もうすぐ夏。大人は仕事がありますからあまり日常とは変りませんが、時には家族との時間を取られる方が多いのではないでしょうか。そんな時、少し子ども達の目で周囲を見回して、一緒に街に社会に目を向けてみるのはいかがでしょうか。

 先日の花の日、百合丘の消防署、交番、園医の下山クリニック伺いました。出かける前、「消防や警察の方々にお世話になっているね」という話をした時です。「家には泥棒は入ってないし」「火事になったことないし」「僕、泥棒じゃないし」との声。直接お世話になっていなければ、感謝の対象ではない…と感じているかのような話の展開に正直驚きました。この言葉はなぜなのか?それは私たちの暮らし方が子ども達の社会に目を向ける機会や、誰かのために働く喜びや受けるありがたみを実感する機会を奪っているのではないかと思うのです。

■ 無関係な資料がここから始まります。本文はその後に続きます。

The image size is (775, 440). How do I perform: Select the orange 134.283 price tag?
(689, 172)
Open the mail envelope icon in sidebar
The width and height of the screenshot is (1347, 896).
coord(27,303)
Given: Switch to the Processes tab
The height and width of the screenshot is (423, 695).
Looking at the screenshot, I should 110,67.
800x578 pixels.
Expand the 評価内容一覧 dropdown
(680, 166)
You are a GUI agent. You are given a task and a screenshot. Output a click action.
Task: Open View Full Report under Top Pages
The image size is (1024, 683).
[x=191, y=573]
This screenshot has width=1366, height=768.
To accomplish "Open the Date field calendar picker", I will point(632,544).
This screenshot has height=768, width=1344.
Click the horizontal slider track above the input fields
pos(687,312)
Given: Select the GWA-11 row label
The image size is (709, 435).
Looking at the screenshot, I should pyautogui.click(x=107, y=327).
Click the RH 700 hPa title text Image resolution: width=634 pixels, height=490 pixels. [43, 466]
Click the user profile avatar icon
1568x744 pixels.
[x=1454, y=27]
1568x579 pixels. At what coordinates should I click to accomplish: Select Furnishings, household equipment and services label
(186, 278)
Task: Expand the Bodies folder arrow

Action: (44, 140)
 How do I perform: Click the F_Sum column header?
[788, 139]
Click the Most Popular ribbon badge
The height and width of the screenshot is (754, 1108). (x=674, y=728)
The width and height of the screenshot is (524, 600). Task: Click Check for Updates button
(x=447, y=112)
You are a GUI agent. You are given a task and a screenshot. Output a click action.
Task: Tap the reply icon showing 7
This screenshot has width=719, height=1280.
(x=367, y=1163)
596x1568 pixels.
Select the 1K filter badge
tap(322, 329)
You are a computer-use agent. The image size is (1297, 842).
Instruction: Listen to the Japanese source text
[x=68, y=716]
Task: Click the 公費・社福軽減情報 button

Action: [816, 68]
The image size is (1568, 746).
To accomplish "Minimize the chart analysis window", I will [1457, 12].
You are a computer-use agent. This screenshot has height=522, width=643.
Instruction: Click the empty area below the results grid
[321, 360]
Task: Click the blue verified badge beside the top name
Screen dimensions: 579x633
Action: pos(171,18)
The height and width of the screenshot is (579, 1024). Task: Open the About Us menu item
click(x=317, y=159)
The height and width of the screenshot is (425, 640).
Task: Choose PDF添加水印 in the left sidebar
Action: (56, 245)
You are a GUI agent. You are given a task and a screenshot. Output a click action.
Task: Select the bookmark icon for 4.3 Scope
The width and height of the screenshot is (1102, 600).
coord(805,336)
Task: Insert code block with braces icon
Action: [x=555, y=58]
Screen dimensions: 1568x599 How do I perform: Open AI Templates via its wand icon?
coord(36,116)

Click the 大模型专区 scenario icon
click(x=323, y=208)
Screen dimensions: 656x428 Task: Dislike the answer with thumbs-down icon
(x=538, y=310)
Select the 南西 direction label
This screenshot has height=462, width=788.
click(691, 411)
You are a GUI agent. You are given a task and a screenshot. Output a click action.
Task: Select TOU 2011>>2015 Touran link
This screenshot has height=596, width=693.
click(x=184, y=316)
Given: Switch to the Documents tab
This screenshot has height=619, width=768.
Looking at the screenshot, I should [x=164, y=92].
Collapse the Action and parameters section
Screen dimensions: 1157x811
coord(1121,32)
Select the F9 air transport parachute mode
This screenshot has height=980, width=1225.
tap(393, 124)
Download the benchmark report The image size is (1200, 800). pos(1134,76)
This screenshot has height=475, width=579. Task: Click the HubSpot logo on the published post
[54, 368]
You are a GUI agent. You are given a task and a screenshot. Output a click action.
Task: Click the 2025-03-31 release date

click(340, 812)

 移動は早く効率よく…と車や自転車に頼りがち、買い物の多くをオンラインで済ませ、日々の買い物も(子どもがいない時に行った方が…)と園や学校の間や仕事帰りに済ませることも多いですよね。子ども達と街を歩き、働く人を間近で見、人の手から手へと商品が動き、言葉を交わし表情を交わす。そんな原体験を積み重ねる機会が急激に薄れているのではないでしょうか?それは、私たちの暮らしが様々な人たちの奉仕する心、使命感、働く充実感に支えられていることを感じないままに成長するということになるのです。バーチャルとオンラインと切っても切り離せないこれからの世界で生きていく子ども達こそ、その隠れたところにある人と人との繋がりと温かさを心に刻み込んでいて欲しいと思います。どうぞ、週末にひと時 に、夏のお休みに、子ども達と街を歩き、バスに乗り、人の思いに心を寄せながら過ごしてみてください。子ども達の大きな力になるはずです。